_What the task requires:_ Reproduce the rows below word for word, starting at the first row and ending at the line that contains "Looking at the". Leave the pictures out of your answer.

▬▬▬▬▬▬▬▬▬▬

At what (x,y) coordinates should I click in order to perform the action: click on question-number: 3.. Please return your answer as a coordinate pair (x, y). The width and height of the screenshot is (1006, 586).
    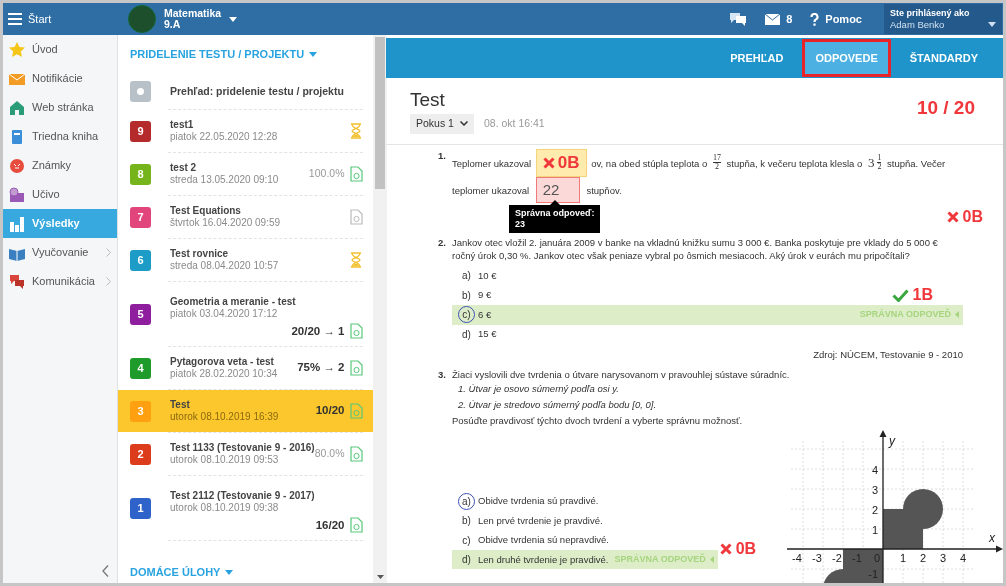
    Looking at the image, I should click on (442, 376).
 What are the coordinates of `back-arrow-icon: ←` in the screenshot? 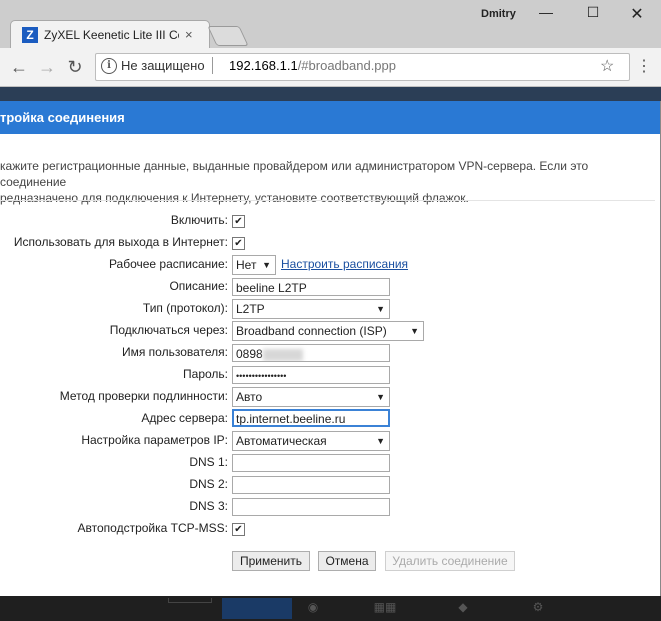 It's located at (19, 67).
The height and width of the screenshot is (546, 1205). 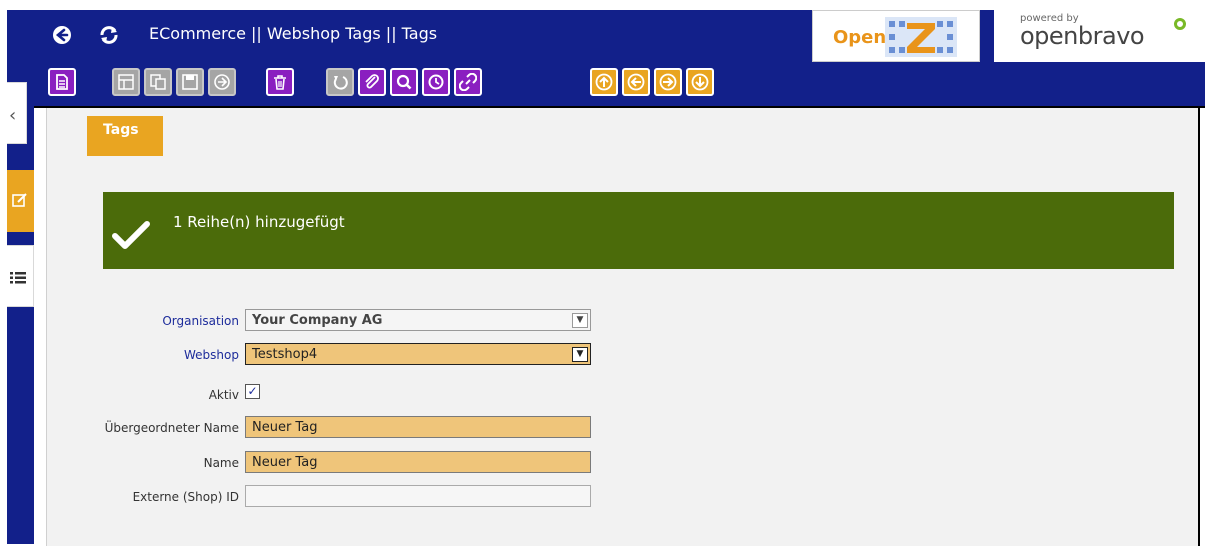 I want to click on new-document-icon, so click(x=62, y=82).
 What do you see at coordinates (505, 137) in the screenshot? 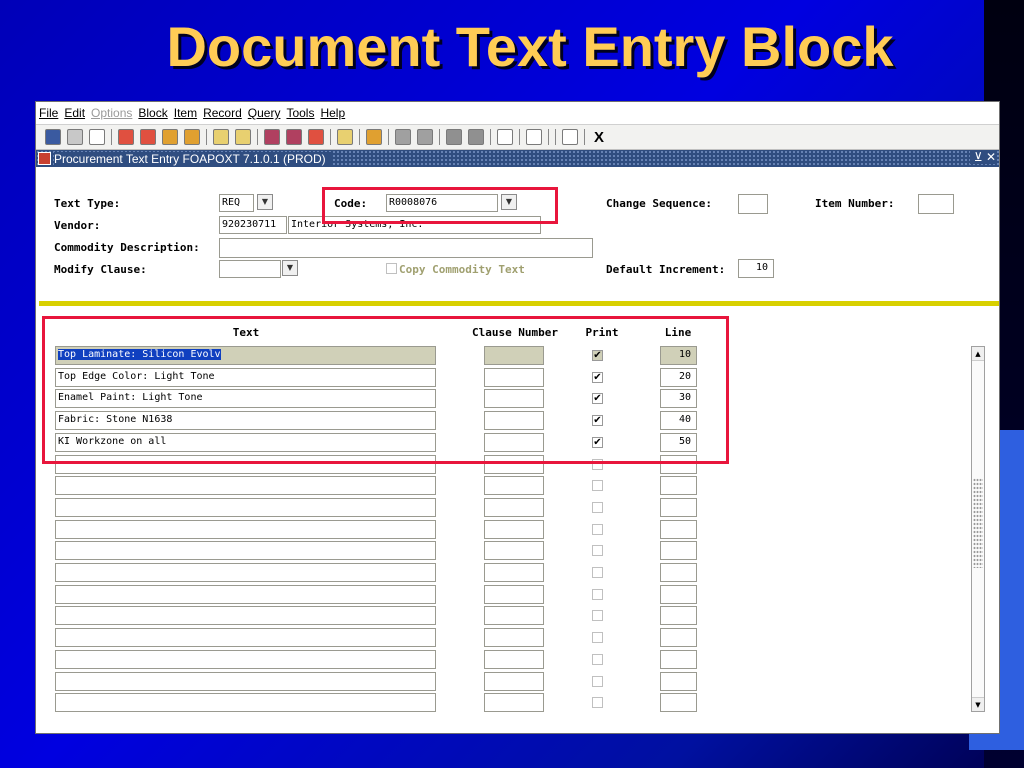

▬▬▬▬▬▬▬▬▬▬

_Reply:_
At what (x,y) coordinates should I click in order to perform the action: click on question-number: 3.. Please return your answer as a coordinate pair (x, y). The width and height of the screenshot is (1006, 586).
    Looking at the image, I should click on (442, 376).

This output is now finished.